Ainsi, les résultats du décompte national permettront de constater avec précision le déséquilibre entre les sexes, de mettre à jour la pyramide des âges, de prendre la pleine mesure du vieillissement de la population et de la chute de population active, de mieux représenter les flux de migrations, mais aussi de constater que ni la fin de la politique de l’enfant unique depuis 2016, ni le confinement lié à la Covid-19, n’ont créé le « baby-boom » attendu. L’an dernier, les naissances étaient au plus bas depuis la fin de la Grande Famine en 1961…
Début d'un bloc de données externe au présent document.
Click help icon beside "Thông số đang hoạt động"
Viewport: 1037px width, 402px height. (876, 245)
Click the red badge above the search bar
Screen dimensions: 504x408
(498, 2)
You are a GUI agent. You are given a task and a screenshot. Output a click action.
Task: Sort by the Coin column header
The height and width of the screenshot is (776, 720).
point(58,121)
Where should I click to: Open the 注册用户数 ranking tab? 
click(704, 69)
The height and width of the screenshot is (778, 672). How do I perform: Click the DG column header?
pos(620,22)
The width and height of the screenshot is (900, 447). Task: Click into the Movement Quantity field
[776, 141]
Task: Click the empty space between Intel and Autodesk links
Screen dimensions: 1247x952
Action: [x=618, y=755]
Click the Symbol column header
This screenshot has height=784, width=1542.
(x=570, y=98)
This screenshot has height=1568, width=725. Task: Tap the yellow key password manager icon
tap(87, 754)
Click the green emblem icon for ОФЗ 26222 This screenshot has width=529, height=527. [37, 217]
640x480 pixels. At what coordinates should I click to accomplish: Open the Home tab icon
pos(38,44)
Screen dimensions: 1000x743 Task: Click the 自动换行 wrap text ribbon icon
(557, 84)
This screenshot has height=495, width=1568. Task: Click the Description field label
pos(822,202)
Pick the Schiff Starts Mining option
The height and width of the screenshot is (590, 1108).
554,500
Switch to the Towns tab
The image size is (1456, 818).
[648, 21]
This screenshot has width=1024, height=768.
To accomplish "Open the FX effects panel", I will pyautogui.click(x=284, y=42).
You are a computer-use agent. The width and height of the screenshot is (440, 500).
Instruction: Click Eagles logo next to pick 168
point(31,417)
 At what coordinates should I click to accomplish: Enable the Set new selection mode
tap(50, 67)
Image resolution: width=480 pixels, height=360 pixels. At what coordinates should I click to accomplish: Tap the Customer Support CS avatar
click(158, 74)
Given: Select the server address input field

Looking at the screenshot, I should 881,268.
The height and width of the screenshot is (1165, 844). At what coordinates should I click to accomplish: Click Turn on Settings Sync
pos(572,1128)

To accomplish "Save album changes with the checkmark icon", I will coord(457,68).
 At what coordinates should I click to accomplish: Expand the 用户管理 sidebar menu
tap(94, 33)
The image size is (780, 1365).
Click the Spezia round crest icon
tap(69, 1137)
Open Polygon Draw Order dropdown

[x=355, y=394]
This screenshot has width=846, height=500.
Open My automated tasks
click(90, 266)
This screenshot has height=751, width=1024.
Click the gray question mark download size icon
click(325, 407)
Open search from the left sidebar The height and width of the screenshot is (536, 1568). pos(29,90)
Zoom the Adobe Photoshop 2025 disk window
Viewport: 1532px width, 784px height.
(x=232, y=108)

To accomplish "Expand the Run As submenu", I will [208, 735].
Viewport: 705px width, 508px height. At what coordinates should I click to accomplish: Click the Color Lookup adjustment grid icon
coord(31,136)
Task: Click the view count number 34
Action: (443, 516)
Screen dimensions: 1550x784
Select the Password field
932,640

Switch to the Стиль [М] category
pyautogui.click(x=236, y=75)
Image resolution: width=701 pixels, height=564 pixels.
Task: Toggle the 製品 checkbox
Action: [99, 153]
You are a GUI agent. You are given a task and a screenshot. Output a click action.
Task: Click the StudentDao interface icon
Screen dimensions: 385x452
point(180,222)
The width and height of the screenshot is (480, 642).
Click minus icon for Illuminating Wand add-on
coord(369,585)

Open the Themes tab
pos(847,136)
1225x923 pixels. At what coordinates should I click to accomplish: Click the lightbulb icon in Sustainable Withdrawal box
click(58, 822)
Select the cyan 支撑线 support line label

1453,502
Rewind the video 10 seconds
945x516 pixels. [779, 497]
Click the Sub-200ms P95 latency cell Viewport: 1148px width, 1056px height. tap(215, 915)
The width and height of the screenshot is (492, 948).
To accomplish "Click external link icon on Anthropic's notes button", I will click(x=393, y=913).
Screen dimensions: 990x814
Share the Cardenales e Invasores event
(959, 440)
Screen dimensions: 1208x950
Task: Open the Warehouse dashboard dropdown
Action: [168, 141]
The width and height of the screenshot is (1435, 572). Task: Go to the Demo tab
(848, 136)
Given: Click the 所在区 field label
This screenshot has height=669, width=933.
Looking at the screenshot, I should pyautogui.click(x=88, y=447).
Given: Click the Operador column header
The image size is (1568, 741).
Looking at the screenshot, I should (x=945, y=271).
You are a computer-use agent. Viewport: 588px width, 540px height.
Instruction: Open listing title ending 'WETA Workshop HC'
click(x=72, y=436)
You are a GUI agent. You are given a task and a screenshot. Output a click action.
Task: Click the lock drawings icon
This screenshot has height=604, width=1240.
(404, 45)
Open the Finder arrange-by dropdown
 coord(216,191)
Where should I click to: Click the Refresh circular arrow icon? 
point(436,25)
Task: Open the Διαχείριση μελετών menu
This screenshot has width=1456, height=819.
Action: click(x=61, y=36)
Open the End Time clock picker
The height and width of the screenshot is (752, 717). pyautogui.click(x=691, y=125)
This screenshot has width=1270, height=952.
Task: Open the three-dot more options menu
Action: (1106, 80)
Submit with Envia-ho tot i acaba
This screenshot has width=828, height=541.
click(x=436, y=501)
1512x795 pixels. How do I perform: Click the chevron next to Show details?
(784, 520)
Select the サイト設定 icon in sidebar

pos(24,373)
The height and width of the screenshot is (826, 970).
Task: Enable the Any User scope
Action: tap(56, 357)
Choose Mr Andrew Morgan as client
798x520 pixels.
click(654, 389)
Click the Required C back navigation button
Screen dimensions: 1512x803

De ces chiffres dépendront directement la construction d’écoles, d’hôpitaux et de maisons de retraite pour les prochaines années, mais aussi certains réajustements macroéconomiques inclus dans le plan quinquennal à venir en mars 2021. Ils pourraient enfin convaincre le leadership de l’importance de réformer le droit du sol, le système de « hukou » et surtout le planning familial. C’est ce que plaide un institut de recherche affilié au promoteur immobilier Evergrande : « la population chinoise est sensiblement surévaluée [jusqu’à 115 millions de trop selon Yi Fuxian, démographe à l’université de Wisconsin-Madison], il devient donc urgent d’autoriser trois enfants par couple, sans quoi la réjuvénation de la nation chinoise [chère à Xi Jinping] sera hors de portée et l’ascension de la Chine en tant que grande puissance sera compromise ». Signe de bonne augure : les grandes lignes du 14ème plan et de la projection « Vision 2035 » ne font aucune référence au planning familial, mais seulement à une politique de natalité « inclusive ». Faut-il y voir une future annonce de l’abolition du contrôle des naissances ? Un abandon progressif serait plus probable.